### ASSIGNMENT A
According to the passage on sense-perception and dreams, which perceptions are common to the senses?
### ASSIGNMENT B
Pick up the passage on sense-perception and dreams after its final sentence and continue it.

___ PROVIDED PASSAGE

If, then, the exercise of the faculty of sight is actual seeing, that of the auditory faculty, hearing, and, in general that of the faculty of sense-perception, perceiving; and if there are some perceptions common to the senses, such as figure, magnitude, motion, &c., while there are others, as colour, sound, taste, peculiar [each to its own sense]; and further, if all creatures, when the eyes are closed in sleep, are unable to see, and the analogous statement is true of the other senses, so that manifestly we perceive nothing when asleep; we may conclude that it is not by sense-perception we perceive a dream.

______
___ PROVIDED INFORMATION

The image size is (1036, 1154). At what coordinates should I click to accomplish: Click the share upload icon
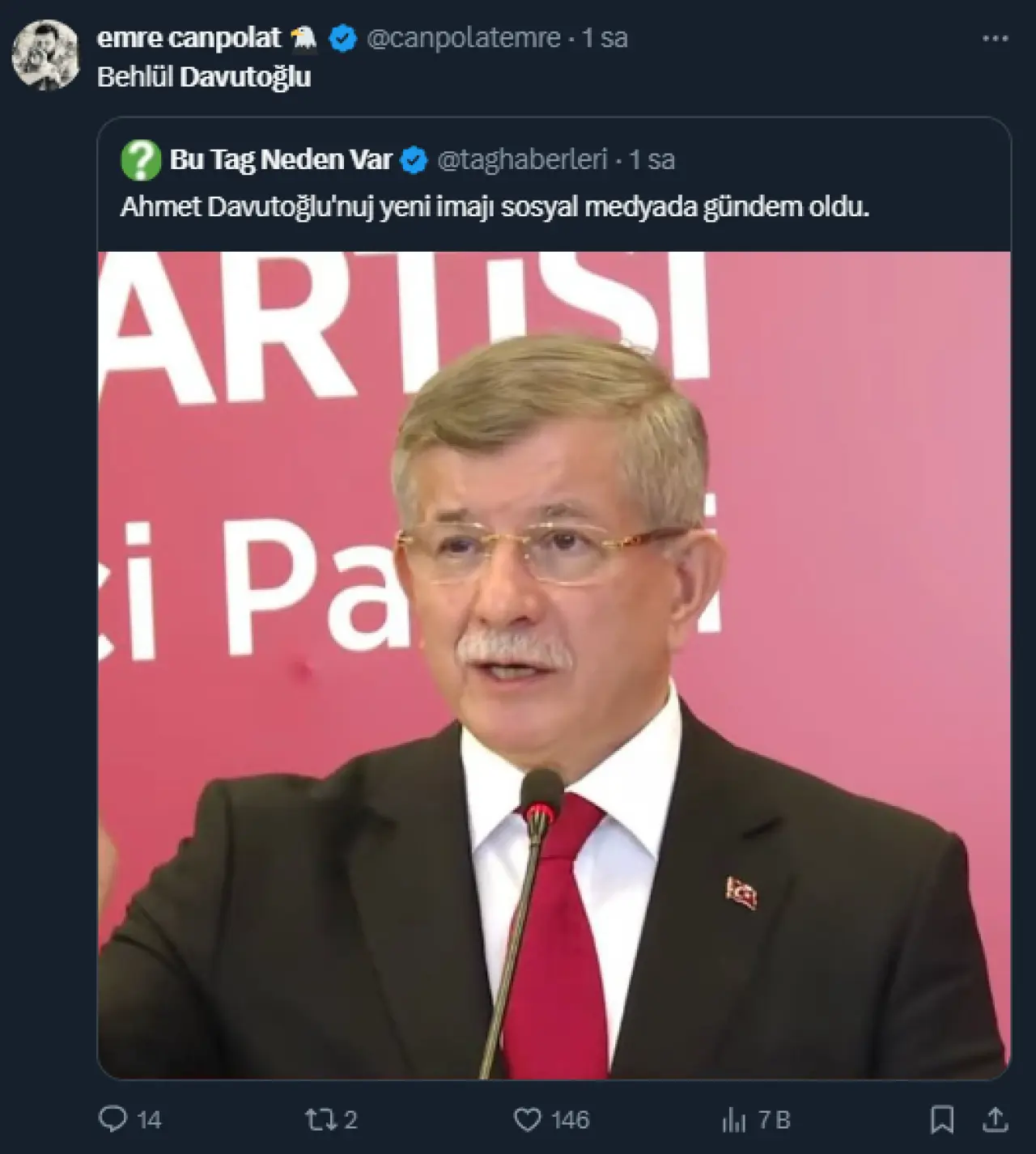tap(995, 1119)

______
___ PROVIDED INFORMATION

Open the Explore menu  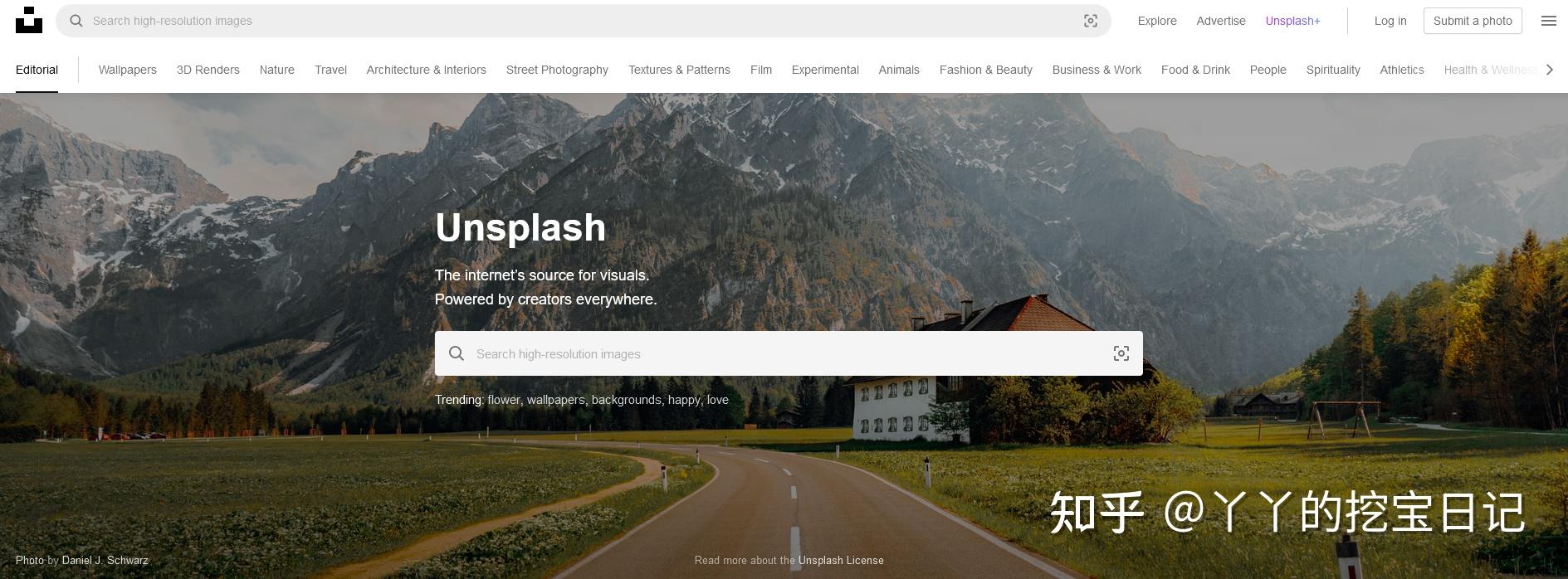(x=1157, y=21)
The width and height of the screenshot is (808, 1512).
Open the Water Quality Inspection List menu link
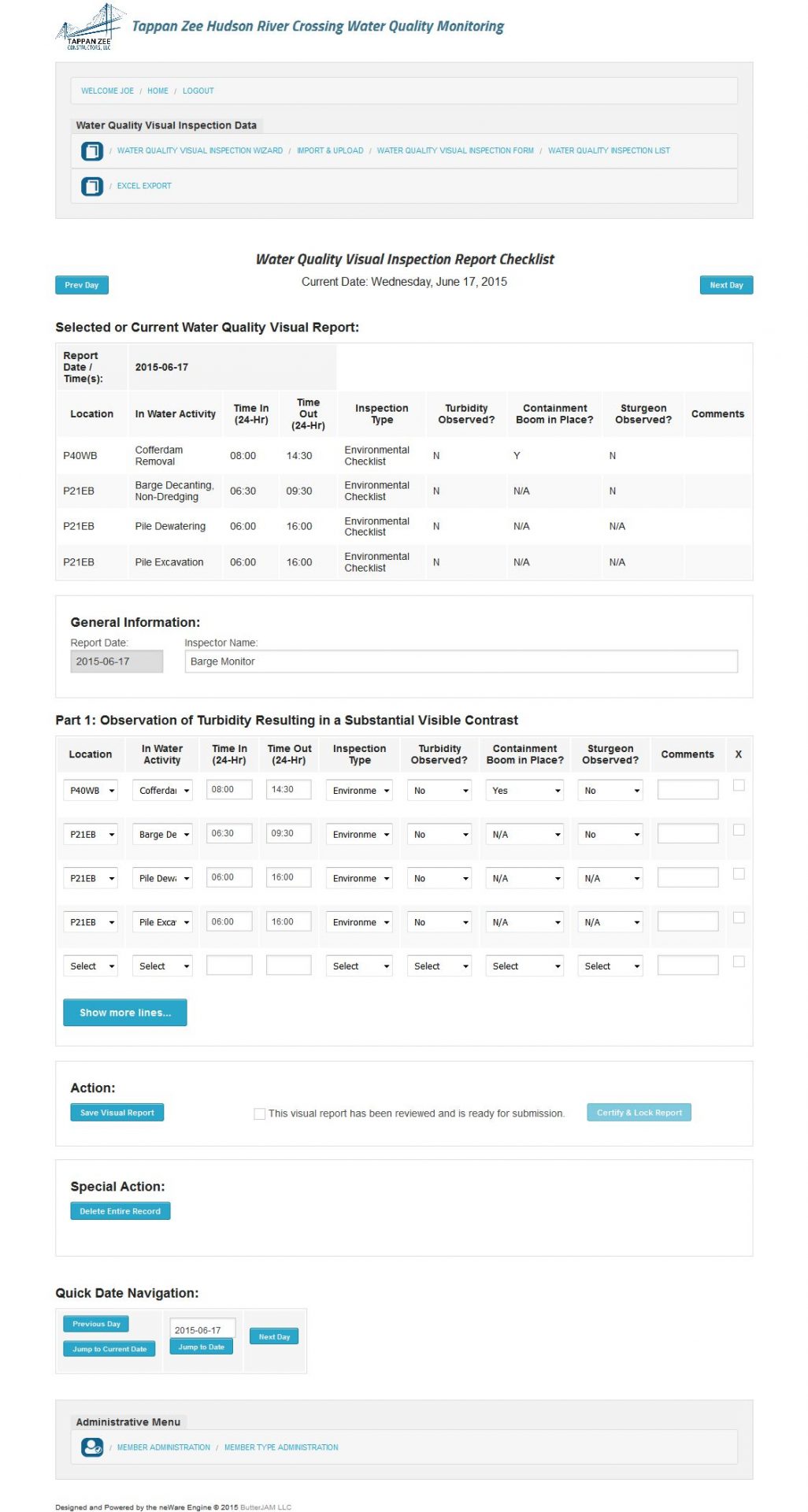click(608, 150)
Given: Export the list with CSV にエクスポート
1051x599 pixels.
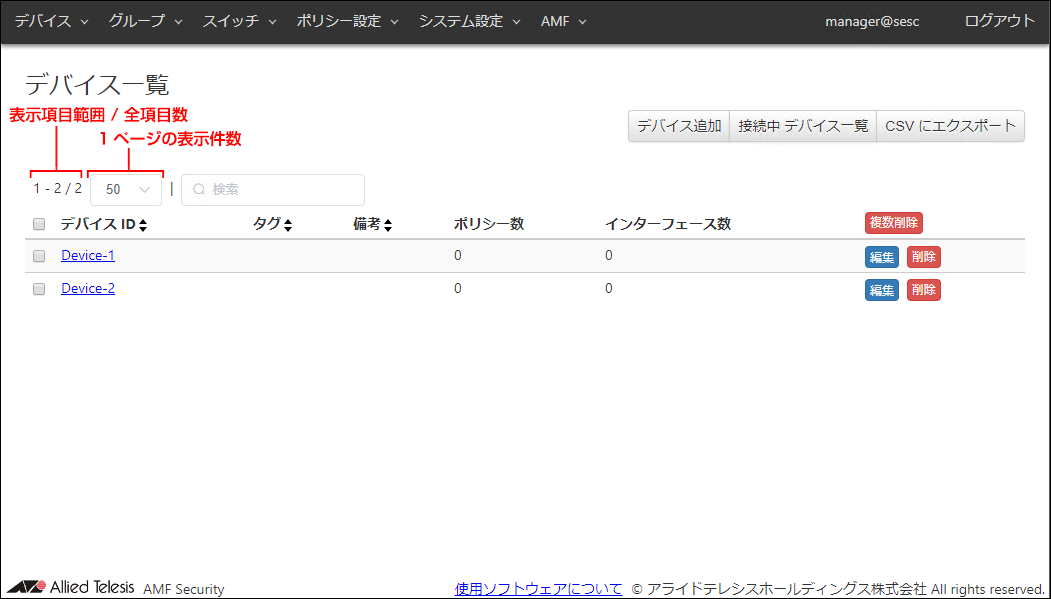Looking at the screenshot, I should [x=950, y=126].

______

### ANSWER SECTION A
Figure, magnitude, motion, and the like.

### ANSWER SECTION B
But neither is it by opinion that we do so. For [in dreams] we not only assert, e.g. that some object approaching is a man or a horse [which would be an exercise of opinion], but that the object is white or beautiful, points on which opinion without sense-perception asserts nothing either truly or falsely. It is, however, a fact that the soul makes such assertions in sleep. We seem to see equally well that the approaching figure is a man, and that it is white. [In dreams], too, we think something else, over and above the dream presentation, just as we do in waking moments when we perceive something; for we often also reason about that which we perceive. So, too, in sleep we sometimes have thoughts other than the mere phantasms immediately before our minds. This would be manifest to any one who should attend and try, immediately on arising from sleep, to remember [his dreaming experience]. There are cases of persons who have seen such dreams, those, for example, who believe themselves to be mentally arranging a given list of subjects according to the mnemonic rule. They frequently find themselves engaged in something else besides the dream, viz. in setting a phantasm which they envisage into its mnemonic position. Hence it is plain that not every ‘phantasm’ in sleep is a mere dream-image, and that the further thinking which we perform then is due to an exercise of the faculty of opinion.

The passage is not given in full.